Non volendo entrare nei dettagli – a mio modo di vedere, non è affatto lì che si trova il diavolo revisionatore – sono due gli ambiti che più o meno direttamente suggeriscono che, lungi dall’essere positiva per i cittadini, la separazione delle carriere produce rischi e crea ansie.
Il primo ambito è costitutivo dei regimi democratici: la separazione dei poteri. In democrazia, esecutivo, legislativo e giudiziario debbono godere di una loro autonomia funzionale e operativa. Però, da qualche decennio a questa parte alcuni autorevoli studiosi hanno rilevato che i confini delle reciproche autonomie sono flessibili e variabili e che l’autonomia si accompagna alla competizione. Governi instabili saranno facili prede dei Parlamenti che li hanno fatti nascere e morire, sostituendoli ad libitum. Parlamenti espressione di leggi elettorali balorde che danno poco potere agli elettori e molto ai dirigenti di partito saranno popolati da eletti non in grado di esercitare l’autonomia di cui pure disporrebbe la loro istituzione. Un potere giudiziario frammentato, di bassa produttività e con scarso prestigio avrà poche chance di fare valere il controllo di legalità sugli atti e sui comportamenti tanto dell’esecutivo quanto del legislativo.

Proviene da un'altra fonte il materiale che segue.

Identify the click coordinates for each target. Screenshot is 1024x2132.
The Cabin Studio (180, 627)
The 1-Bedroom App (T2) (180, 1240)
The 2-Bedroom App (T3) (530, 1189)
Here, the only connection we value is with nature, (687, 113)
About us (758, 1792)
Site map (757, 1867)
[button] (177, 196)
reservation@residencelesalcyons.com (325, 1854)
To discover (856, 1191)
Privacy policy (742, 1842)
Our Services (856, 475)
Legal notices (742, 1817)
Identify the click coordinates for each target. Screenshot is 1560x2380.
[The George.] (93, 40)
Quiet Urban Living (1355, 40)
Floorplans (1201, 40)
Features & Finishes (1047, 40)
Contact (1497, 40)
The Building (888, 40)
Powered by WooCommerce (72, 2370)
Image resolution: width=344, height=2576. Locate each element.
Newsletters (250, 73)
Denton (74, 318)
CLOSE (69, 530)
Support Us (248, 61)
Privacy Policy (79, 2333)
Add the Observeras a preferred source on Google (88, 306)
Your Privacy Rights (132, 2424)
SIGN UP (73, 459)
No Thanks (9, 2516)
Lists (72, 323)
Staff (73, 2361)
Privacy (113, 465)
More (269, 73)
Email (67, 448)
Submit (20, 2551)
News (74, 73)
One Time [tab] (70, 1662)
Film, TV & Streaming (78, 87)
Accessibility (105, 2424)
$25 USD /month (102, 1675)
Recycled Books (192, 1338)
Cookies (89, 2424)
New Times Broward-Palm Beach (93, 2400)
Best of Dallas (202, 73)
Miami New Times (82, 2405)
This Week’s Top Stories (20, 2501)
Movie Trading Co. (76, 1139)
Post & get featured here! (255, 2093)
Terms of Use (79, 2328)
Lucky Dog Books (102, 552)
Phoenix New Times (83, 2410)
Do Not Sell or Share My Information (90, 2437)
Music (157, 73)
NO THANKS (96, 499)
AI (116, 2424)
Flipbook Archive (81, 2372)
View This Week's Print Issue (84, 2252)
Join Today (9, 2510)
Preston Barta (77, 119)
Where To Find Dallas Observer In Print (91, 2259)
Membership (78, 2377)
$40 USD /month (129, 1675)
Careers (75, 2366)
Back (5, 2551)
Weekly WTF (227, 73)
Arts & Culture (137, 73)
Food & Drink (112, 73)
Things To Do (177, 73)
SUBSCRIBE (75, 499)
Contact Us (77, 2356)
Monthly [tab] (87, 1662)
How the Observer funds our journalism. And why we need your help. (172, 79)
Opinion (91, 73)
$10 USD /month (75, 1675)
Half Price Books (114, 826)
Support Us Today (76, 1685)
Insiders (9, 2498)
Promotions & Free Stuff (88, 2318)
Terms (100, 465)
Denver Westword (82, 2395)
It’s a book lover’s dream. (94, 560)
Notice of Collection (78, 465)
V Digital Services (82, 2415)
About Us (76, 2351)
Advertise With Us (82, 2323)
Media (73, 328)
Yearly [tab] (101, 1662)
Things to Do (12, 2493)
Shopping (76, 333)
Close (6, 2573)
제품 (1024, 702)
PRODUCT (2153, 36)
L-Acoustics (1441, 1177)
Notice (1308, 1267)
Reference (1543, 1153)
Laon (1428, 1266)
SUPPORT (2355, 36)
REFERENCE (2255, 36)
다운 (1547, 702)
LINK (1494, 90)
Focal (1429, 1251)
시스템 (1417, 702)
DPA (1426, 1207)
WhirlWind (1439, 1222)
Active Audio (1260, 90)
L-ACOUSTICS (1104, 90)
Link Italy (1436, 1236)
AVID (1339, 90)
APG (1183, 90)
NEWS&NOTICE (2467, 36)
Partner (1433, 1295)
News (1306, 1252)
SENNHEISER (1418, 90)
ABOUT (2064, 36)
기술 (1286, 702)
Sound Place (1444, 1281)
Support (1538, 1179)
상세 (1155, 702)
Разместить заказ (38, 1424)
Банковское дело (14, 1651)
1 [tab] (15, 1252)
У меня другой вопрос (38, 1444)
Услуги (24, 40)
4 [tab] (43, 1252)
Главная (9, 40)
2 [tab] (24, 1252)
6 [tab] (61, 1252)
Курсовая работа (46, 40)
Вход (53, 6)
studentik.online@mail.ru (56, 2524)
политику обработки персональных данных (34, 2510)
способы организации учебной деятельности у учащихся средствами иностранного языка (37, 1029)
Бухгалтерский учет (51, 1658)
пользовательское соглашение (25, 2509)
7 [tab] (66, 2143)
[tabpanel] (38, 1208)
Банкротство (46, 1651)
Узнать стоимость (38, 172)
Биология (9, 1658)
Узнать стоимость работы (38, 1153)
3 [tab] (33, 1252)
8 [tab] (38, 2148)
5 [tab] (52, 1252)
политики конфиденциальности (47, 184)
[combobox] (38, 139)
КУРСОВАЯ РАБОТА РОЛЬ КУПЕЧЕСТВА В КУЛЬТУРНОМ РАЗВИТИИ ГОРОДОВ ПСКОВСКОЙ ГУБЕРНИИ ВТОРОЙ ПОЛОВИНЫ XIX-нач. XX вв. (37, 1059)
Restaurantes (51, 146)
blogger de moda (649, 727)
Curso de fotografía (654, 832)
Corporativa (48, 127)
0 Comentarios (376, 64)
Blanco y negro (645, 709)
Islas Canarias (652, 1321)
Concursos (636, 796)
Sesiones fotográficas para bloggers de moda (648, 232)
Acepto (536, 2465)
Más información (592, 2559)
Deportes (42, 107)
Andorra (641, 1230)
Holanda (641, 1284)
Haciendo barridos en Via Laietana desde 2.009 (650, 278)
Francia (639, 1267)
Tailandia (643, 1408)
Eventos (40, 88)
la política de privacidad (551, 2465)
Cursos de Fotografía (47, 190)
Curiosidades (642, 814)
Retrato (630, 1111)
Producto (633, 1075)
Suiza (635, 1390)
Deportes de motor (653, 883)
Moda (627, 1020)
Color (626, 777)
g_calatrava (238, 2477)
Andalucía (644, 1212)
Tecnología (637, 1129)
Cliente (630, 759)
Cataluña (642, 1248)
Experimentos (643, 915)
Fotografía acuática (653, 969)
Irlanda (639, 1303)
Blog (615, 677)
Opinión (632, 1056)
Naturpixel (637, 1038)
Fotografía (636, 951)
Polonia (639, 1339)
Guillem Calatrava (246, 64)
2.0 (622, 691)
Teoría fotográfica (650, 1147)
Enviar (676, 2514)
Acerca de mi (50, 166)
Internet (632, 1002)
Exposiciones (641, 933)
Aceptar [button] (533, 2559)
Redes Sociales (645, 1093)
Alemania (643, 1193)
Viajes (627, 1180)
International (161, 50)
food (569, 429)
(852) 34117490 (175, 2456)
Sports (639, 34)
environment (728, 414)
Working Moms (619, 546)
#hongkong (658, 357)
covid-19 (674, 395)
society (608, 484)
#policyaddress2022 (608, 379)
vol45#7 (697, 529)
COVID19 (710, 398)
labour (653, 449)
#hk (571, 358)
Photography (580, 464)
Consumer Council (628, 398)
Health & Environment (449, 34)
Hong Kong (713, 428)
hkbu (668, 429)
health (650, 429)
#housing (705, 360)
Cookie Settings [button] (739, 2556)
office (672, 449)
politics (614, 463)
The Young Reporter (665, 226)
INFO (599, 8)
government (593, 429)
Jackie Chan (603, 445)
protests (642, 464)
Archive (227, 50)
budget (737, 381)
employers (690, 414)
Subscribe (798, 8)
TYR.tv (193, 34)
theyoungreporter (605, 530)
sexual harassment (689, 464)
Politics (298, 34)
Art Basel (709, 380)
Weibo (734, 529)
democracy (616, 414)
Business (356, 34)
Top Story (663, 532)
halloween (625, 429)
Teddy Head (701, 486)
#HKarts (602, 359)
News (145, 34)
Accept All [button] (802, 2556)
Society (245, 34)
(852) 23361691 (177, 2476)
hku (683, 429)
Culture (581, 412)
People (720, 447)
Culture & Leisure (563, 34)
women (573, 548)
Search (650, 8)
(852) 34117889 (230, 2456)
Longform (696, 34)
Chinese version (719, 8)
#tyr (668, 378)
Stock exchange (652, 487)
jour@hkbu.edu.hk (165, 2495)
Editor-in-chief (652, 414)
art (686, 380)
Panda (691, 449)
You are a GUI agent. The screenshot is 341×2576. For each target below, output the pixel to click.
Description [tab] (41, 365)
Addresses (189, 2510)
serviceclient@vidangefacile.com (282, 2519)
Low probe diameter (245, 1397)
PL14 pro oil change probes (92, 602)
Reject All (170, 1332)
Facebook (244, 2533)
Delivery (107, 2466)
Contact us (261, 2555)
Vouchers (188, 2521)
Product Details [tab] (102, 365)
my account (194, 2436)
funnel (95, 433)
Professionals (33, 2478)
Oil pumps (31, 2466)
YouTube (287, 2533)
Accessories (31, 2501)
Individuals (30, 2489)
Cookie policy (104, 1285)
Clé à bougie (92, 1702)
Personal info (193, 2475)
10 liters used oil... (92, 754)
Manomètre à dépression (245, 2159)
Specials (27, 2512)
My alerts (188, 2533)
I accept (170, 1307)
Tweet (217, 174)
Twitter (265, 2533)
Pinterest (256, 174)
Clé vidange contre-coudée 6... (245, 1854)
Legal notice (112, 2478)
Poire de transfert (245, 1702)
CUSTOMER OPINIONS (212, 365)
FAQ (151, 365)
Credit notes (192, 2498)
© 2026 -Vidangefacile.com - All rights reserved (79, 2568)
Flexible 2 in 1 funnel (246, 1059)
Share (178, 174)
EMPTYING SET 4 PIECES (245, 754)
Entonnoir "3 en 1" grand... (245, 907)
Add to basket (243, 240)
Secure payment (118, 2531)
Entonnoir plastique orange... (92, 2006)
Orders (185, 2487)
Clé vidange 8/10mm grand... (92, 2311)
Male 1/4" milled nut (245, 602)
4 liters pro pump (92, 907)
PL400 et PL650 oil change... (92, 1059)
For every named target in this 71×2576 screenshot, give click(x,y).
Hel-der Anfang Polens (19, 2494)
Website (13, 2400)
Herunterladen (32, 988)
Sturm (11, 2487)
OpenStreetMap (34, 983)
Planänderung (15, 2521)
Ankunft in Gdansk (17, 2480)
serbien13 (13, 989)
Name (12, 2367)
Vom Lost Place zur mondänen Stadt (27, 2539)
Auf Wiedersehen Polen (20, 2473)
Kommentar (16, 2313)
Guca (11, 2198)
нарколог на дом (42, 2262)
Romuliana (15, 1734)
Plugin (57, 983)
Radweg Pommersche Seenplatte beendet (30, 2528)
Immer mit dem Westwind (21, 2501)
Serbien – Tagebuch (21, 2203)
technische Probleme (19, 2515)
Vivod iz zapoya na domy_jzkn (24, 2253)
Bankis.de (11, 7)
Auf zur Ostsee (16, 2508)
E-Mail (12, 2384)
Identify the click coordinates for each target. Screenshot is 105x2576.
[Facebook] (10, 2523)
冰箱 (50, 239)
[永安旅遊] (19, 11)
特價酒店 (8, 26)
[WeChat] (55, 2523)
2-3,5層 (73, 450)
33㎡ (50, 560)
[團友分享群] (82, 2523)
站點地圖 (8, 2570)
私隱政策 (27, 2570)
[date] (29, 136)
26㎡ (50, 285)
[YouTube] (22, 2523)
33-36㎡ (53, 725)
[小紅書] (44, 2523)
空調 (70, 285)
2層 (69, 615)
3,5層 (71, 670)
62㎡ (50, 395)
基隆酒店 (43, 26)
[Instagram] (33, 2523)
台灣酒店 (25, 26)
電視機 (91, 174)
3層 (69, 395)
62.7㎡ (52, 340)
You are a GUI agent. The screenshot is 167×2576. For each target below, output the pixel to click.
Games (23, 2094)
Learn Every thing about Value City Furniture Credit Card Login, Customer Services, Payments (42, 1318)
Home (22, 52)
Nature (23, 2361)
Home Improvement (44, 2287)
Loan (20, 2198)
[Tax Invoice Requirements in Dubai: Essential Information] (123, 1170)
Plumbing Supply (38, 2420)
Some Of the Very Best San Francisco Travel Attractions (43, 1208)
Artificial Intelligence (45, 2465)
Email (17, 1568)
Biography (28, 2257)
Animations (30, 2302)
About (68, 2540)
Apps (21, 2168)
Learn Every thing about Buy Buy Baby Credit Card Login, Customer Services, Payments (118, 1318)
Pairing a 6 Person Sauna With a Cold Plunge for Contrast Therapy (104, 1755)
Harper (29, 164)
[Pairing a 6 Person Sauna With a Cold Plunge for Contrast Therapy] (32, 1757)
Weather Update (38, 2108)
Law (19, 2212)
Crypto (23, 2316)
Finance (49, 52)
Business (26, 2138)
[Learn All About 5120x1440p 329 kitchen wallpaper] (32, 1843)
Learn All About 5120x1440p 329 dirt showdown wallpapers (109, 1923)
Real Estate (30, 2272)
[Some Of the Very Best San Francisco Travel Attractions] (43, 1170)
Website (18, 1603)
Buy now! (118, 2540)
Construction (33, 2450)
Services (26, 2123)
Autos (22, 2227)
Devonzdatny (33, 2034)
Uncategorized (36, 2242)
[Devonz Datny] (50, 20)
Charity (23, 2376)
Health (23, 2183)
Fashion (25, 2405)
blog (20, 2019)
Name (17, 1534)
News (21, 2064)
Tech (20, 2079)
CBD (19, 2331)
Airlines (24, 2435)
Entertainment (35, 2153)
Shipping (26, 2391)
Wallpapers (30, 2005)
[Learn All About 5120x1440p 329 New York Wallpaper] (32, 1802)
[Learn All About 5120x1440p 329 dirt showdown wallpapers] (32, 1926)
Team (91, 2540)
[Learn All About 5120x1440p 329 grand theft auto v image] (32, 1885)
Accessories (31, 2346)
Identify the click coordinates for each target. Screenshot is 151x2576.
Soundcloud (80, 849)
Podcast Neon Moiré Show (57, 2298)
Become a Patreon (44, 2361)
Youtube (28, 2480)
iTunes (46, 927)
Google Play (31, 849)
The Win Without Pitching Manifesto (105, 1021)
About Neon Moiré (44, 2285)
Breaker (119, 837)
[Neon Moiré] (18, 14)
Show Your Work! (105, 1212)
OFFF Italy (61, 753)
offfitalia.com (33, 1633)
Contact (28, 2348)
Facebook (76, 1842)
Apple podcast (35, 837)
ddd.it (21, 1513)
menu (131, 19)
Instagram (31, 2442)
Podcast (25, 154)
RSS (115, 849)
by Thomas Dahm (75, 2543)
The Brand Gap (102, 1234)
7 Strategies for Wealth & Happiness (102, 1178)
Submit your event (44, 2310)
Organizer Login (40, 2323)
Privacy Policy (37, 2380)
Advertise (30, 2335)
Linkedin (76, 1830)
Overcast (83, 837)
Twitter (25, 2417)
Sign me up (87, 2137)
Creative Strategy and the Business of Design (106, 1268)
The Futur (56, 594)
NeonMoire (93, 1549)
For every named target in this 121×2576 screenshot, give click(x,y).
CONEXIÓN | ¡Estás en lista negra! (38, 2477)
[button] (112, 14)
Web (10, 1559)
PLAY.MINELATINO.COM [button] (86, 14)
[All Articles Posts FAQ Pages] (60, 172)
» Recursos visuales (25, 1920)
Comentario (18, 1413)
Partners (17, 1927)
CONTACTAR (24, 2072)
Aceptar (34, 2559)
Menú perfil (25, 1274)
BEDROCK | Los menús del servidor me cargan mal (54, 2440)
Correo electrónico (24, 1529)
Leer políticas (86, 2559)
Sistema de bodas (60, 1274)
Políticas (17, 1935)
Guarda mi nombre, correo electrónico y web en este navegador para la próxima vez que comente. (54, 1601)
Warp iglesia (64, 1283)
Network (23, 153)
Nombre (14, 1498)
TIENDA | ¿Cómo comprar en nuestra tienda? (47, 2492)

Ristabilire i confini e ripristinare sfere di operatività e discrezionalità sono obiettivi condivisibili. Però, l’affermazione del Ministro Nordio che la separazione delle carriere è un, forse il, modo particolarmente importante “per fare recuperare alla politica il suo primato costituzionale”, è discutibilissima, anche pericolosa. Anzitutto, il primato costituzionale appartiene al popolo “che lo esercita nelle forme nei limiti della Costituzione” (art.1). In secondo luogo, subordinare l’autonomia di una istituzione, il giudiziario, a un’altra istituzione, l’esecutivo, squilibra il sistema in direzione potenzialmente autoritaria.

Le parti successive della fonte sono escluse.